* Fragmento del documento:
---------------

Se conserva ahora la Cátedra de San Pedro en el ábside de la basílica del
Vaticano, encerrada en un inmenso relicario, de suerte que no puede sentarse ya
el Papa sobre la Cathedra Apostólica como los Pontífices de los quince primeros
siglos. (Dom Schuster: Liber Sacramentorum.)
El Arcángel había anunciado a
María que su Hijo sería Rey y que su Reino no tendría fin; guiados por la
Estrella, vinieron los Magos desde el lejano Oriente buscando a ese Rey en
Belén; el nuevo Imperio necesitaba su Capital; y como el Rey que había de
establecer en ella su trono, debía según los designios eternos, subir pronto a
los cielos, era necesario que el carácter visible de esa Realeza, descansase
sobre un hombre que hiciera las veces de Cristo hasta el fin de los siglos.
Para tan gloriosa
representación eligió el Emmanuel a Simón, cuyo nombre cambió por el de Pedro,
declarando expresamente que la Iglesia entera descansaría sobre este hombre
como sobre una roca inconmovible. Mas, como también Pedro debía terminar su
carrera en la cruz, se comprometía Jesucristo a darle sucesores en los que
sobreviviese siempre la autoridad de Pedro.
REALEZA
DEL VICARIO DE CRISTO. — Mas, ¿cuál será la señal para conocer
al sucesor de Pedro en el hombre privilegiado sobre el que descansará el edificio
de la Iglesia hasta el fin de los siglos? Entre tantos obispos ¿dónde está el
que perpetúa a Pedro? El Príncipe de los Apóstoles fundó y gobernó varias
Iglesias, pero sólo fue regada con su sangre, la de Roma; una sola, la Romana,
guarda su sepulcro; el Obispo de Roma, es, pues, el sucesor de Pedro, y, por
tanto, el Vicario de Cristo. De él y no de otro se dijo: Sobre ti edificaré mi Iglesia.
Y también: A ti te daré
las llaves del Reino de los cielos. Y en otro lugar: He rogado por ti, para que no
desfallezca tu fe; confirma a tus hermanos. Y por fin: Apacienta mis corderos; apacienta mis
ovejas.

---------------

* Datos de origen:
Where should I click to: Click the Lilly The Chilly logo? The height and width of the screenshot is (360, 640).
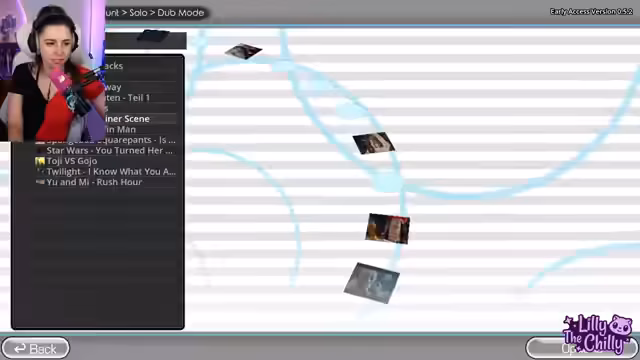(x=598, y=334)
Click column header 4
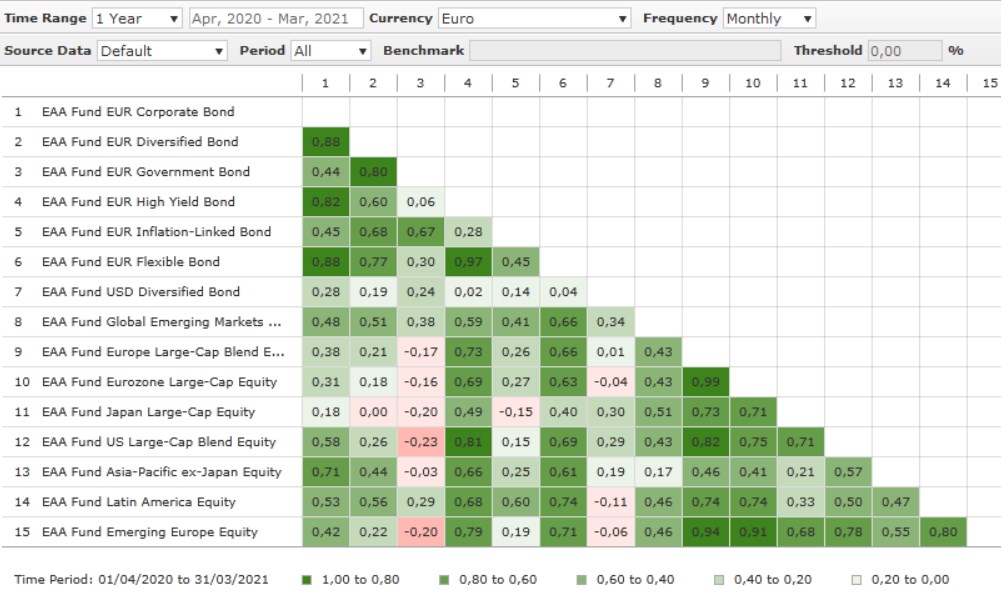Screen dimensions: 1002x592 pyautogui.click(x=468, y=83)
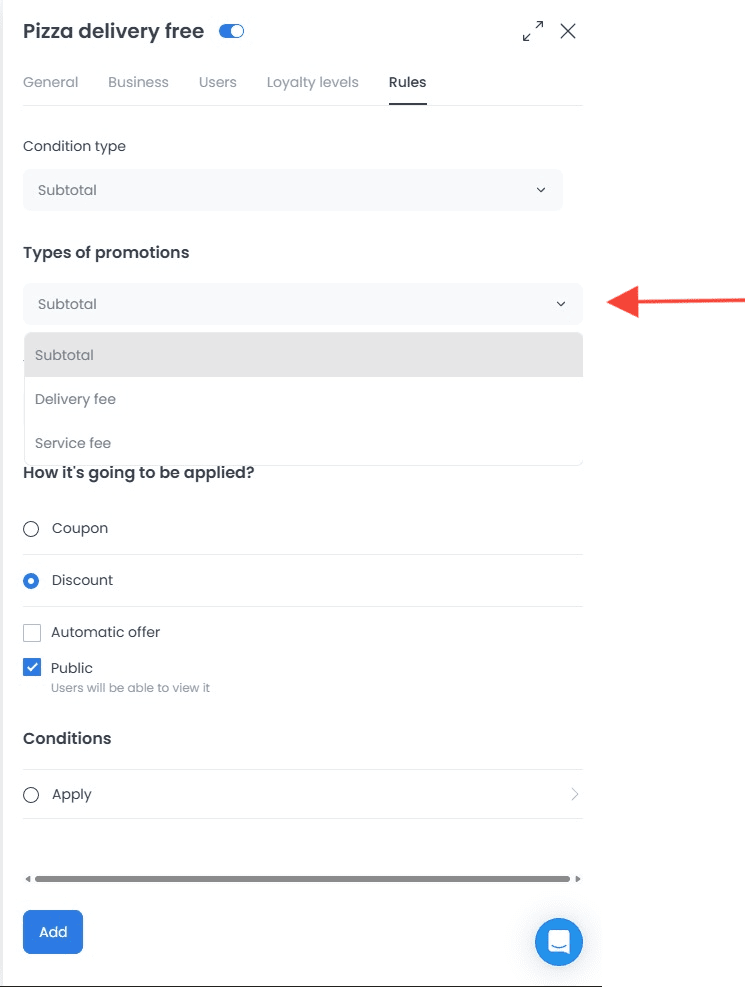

---------------

* Tareas solicitadas:
1. ¿Cómo se traduce al inglés esta oración del texto sobre la Cátedra de San Pedro: «De él y no de otro se dijo: Sobre ti edificaré mi Iglesia.»?
2. Escribe lo que sigue en el texto sobre la Cátedra de San Pedro, a partir de «apacienta mis ovejas».

* Respuestas esperadas:
1. Of him and no other was it said: Upon thee I will build my Church.

2.
De tal manera llegó a
comprender esto la herejía protestante, que durante mucho tiempo se esforzó en
proyectar dudas sobre la estancia de San Pedro en Roma, creyendo con razón
poder destruir con esta estratagema, la autoridad del Romano Pontífice y la noción
misma de un Jefe de la Iglesia. La ciencia histórica ha hecho justicia a sus
pueriles objeciones; y desde tiempo atrás, los eruditos de la Reforma están de
acuerdo con los católicos sobre el terreno de los hechos, y no ponen en tela de
juicio ninguno de los puntos históricos bien sentados por la crítica.
El oponerse a tan extraña
pretensión de los Reformadores con la autoridad de la Liturgia fue en parte
causa de que Paulo IV devolviese en 1558 la antigua fiesta de la Cátedra de San
Pedro en Roma, al 18 de enero. Hacía ya muchos siglos que no celebraba la
Iglesia la fiesta del Pontificado del Príncipe de los Apóstoles más que el 22
de febrero. En adelante se fijó para este día la memoria de la Cátedra de
Antioquía, que fue la primera ocupada por el Apóstol.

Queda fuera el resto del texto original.